Disorderly events ordinance

Council stops for ‘yellow light’

Steve Bertagna was clearly frustrated. He thought that when the City Council approved a disorderly events ordinance last fall, the deal was done. Now, following an unsuccessful referendum effort and a rebuke from the American Civil Liberties Union, Mayor Andy Holcombe wanted to rewrite it.

“We haven’t even tried the ordinance yet,” the councilman complained. “We’ve been talking about this for years, and the Police Department put in an incredible amount of effort to come up with an ordinance in the ‘Chico way.’ The referendum drive failed. I just don’t think it’s in the city’s interest to start over when we haven’t even tried it.”

Unfortunately for Bertagna and fellow Councilman Larry Wahl, who agreed with him, the five other members of the City Council voted Tuesday night (Jan. 15) to revisit the ordinance by sending it to the Internal Affairs Committee for reworking.
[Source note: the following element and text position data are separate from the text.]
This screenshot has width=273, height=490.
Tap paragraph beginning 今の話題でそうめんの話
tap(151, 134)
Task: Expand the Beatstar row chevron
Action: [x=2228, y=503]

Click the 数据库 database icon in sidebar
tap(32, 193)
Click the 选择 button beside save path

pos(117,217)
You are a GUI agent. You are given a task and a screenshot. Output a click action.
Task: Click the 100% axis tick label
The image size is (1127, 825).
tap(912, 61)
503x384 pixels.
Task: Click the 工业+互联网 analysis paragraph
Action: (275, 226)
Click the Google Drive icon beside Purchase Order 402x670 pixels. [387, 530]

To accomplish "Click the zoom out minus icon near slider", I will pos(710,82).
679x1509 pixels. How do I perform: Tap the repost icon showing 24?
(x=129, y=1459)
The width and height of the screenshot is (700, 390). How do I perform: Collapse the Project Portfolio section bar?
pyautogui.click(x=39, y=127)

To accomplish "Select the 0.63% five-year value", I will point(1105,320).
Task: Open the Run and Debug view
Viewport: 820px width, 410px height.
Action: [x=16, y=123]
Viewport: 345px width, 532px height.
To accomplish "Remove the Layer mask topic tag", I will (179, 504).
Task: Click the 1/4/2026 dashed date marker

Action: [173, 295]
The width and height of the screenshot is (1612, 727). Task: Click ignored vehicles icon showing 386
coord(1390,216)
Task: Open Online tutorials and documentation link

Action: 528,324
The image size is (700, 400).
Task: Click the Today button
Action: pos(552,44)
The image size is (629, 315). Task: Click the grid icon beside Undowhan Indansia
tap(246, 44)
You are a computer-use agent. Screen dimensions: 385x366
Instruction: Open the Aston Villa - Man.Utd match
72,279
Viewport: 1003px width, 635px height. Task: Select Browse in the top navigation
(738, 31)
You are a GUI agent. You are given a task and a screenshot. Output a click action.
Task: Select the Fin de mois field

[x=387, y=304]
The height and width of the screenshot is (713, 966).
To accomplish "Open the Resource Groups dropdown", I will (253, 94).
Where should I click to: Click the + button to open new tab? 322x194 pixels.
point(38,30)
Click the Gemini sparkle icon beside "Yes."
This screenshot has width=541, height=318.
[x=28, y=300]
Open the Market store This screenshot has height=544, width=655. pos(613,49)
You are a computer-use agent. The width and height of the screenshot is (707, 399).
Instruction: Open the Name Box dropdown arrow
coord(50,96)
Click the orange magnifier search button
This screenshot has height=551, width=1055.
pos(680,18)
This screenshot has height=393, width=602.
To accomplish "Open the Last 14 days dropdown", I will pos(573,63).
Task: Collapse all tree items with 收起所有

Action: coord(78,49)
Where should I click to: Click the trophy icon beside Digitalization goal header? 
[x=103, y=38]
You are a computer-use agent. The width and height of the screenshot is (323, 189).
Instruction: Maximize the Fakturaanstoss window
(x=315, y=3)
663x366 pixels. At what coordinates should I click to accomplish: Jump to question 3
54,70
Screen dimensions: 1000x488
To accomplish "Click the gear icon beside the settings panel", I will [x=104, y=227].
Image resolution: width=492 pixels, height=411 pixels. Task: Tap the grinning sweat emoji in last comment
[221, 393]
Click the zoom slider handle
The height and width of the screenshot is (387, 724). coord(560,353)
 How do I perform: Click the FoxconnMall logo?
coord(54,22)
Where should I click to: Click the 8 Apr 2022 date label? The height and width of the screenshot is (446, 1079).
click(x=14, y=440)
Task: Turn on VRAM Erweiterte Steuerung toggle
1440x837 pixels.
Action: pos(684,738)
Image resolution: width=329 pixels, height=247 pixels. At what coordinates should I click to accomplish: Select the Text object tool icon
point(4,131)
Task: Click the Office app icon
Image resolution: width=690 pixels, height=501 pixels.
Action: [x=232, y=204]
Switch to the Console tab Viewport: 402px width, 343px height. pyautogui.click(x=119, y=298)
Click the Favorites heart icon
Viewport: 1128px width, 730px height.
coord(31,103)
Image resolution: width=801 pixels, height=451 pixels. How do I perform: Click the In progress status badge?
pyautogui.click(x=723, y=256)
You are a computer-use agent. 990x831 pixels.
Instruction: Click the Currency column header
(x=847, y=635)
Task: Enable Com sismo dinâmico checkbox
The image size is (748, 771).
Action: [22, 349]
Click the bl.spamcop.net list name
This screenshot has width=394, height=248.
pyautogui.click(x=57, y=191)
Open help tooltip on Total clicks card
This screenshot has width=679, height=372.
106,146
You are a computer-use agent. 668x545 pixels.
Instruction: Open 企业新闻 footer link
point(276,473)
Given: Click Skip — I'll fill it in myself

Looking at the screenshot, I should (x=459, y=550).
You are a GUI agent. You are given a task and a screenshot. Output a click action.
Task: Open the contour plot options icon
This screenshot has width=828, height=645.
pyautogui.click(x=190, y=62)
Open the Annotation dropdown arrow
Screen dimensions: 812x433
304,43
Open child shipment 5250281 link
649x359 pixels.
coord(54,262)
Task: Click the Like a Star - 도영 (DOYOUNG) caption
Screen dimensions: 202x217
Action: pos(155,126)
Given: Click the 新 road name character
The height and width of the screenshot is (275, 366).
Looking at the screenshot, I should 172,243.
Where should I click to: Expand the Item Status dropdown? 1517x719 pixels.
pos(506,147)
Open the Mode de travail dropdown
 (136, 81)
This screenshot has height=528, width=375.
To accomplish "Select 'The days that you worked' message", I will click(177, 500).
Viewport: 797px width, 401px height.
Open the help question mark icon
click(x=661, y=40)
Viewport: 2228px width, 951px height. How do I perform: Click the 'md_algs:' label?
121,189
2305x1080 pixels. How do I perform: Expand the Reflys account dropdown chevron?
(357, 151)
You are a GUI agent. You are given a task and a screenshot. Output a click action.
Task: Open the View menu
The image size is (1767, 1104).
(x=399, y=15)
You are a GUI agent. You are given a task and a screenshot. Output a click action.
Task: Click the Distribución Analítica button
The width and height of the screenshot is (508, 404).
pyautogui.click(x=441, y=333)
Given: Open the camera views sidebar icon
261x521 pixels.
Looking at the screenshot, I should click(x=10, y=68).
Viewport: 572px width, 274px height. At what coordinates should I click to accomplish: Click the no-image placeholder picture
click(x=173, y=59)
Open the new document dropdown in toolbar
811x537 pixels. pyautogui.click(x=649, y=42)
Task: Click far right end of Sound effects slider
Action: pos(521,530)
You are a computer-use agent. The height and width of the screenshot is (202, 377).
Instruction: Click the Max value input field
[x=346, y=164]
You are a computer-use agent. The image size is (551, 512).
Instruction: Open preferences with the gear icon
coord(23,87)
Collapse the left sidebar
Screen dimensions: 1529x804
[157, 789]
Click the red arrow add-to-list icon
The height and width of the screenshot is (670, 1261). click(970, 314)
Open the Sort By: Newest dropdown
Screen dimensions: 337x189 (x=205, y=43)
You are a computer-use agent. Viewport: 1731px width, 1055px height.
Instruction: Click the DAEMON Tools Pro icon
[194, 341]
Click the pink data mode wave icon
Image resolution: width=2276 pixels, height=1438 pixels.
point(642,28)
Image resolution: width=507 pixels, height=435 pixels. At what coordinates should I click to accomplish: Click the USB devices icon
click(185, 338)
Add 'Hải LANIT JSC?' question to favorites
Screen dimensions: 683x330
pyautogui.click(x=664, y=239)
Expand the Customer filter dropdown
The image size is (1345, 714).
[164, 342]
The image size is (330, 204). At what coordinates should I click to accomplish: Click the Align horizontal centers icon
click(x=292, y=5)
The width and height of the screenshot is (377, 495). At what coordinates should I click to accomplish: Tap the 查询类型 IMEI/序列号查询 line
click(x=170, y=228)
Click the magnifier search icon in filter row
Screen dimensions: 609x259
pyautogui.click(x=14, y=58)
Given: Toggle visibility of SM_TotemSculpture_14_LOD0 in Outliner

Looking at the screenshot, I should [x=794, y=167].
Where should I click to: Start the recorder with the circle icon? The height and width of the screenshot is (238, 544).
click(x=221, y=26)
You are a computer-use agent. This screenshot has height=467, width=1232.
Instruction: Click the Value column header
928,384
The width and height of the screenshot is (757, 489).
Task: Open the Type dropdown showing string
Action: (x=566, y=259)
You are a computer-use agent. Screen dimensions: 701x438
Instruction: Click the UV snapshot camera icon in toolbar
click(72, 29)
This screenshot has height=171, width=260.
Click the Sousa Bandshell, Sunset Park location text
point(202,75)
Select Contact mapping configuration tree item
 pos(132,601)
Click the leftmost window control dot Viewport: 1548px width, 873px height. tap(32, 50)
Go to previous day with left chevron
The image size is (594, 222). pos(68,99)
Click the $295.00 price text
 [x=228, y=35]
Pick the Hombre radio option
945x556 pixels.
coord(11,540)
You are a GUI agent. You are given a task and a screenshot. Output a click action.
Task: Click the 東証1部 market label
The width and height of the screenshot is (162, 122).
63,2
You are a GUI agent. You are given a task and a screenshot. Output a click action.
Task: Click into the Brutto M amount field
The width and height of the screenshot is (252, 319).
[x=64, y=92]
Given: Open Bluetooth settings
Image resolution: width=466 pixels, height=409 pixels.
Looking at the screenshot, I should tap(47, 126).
In the meantime, it remains in effect.

Holcombe was concerned that the ordinance was having a “reverse effect"—instead of improving police-community relations, it was making them worse. “Why is an ordinance meant to help the police being turned against the police?” he asked.

It’s too broad, he stated, because it creates a situation in which people who are doing nothing wrong can have their right to assemble denied because a small number of others are doing something wrong, and because it applies to rallies and demonstrations as well as parties.

Councilman Tom Nickell, a retired Highway Patrol officer, was a strong voice for reconsideration. Noting that his and other councilmembers’ houses had been vandalized following the council’s first vote on the issue—"a form of terrorism,” he called it—he added that nevertheless, after “talking about it with many people,” he agreed with Holcombe.

Vice Mayor Ann Schwab likened the referendum drive to a “yellow light” warning the city to slow down on the issue. And Councilwoman Mary Flynn said the drive, which came up short on valid signatures among the nearly 5,000 submitted, had “gotten my attention” and was “for me a lesson in acknowledging we might make mistakes.”

More than a dozen people from the audience spoke against the ordinance, saying mostly that it was an attack on their First Amendment right to assemble. Justin Vodden, for example, said the ordinance “as a tool was a sledgehammer when a tack hammer was needed.”

Leslie Johnson, a local attorney, charged that “the ordinance as presently written is clearly unconstitutional and would not withstand challenge in court. … It’s telling people it’s illegal to be in the company of people doing something illegal, even if they’re not doing it.”

Wahl noted, however, that City Attorney Lori Barker had determined the ordinance was constitutional. Asked about that during a break in the meeting, Barker said her office had seen nothing in the ordinance “that couldn’t withstand challenge.” She had not had time to respond to the ACLU’s letter last week stating that it was clearly unconstitutional but said she intended to do so.

Ultimately the council voted 5-2 to have the IAC hold a special public brainstorming meeting on the ordinance and get back to the council with a recommendation by May, before college students leave town.